Three hundred and seventy-one lesions from 357 patients (all female) underwent FNAC using the stereotactically guided technique. Of these cases, 243 lesions from 238 patients subsequently were acquired by surgical excisional biopsies and formed the basis of this study. Statistical analyses of the cytologic and the histologic diagnoses of these cases were performed.

RESULTS

Histologically, 107 lesions (44%) were benign and 136 lesions (56%) were malignant.

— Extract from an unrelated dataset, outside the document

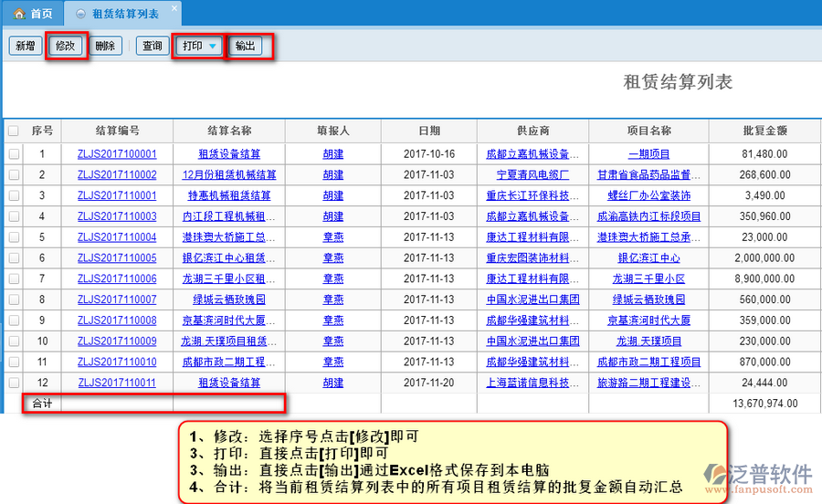Select the checkbox for row 6
822x504 pixels.
coord(14,257)
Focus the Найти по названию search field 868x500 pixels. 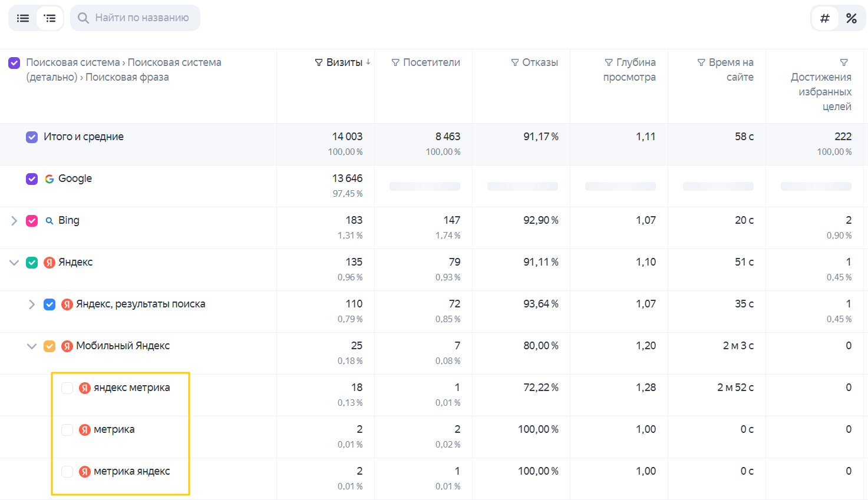click(x=135, y=18)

Of the 136 malignant lesions, cytology was concordant in 73 lesions (53.7%), suspicious in 15 lesions (11.0%), false-negative in 12 lesions (8.8%) (benign), and unsatisfactory in 36 lesions (26.5%). Among the 107 benign lesions, cytology was concordant with histology in 75 lesions (70.1%), whereas 4 lesions (3.7%) and 28 lesions (26.2%) were cytologically suspicious and unsatisfactory, respectively. No false-positive cytologies were found in the current series.

CONCLUSIONS

The current prospective study indicates that mammography combined with FNAC provides an accurate and practical diagnostic approach for the majority of nonpalpable lesions. Patients with unsatisfactory and false-negative lesions should undergo excisional biopsy.

摘要

背景

由于不同放射学检查方法的特异性较低,不可触及乳腺病变的早期诊断是一项医学挑战。立体定向引导下的细针穿刺细胞学检查(FNAC)是这些病变管理中的一种辅助诊断方法。本文的主要目的是评估FNAC对不可触及乳腺病变患者的诊断准确性。

方法

对357例(均为女性)患者的371个病变采用立体定向引导技术进行FNAC。在这些病例中,随后对238例患者的243个病变进行了手术切除活检,并构成了本研究的基础。对这些病例的细胞学和组织学诊断进行了统计分析。

结果

组织学上,107个病变(44%)为良性,136个病变(56%)为恶性。在136个恶性病变中,细胞学诊断与之相符的有73个(53.7%),可疑的有15个(11.0%),假阴性的有12个(8.8%)(良性),不满意的有36个(26.5%)。在107个良性病变中,细胞学与组织学相符的有75个(70.1%),而细胞学可疑和不满意的分别有4个(3.7%)和28个(26.2%)。本系列中未发现假阳性细胞学诊断。

结论

目前的前瞻性研究表明,乳腺钼靶联合FNAC为大多数不可触及病变提供了一种准确且实用的诊断方法。对不满意和假阴性病变的患者应进行切除活检。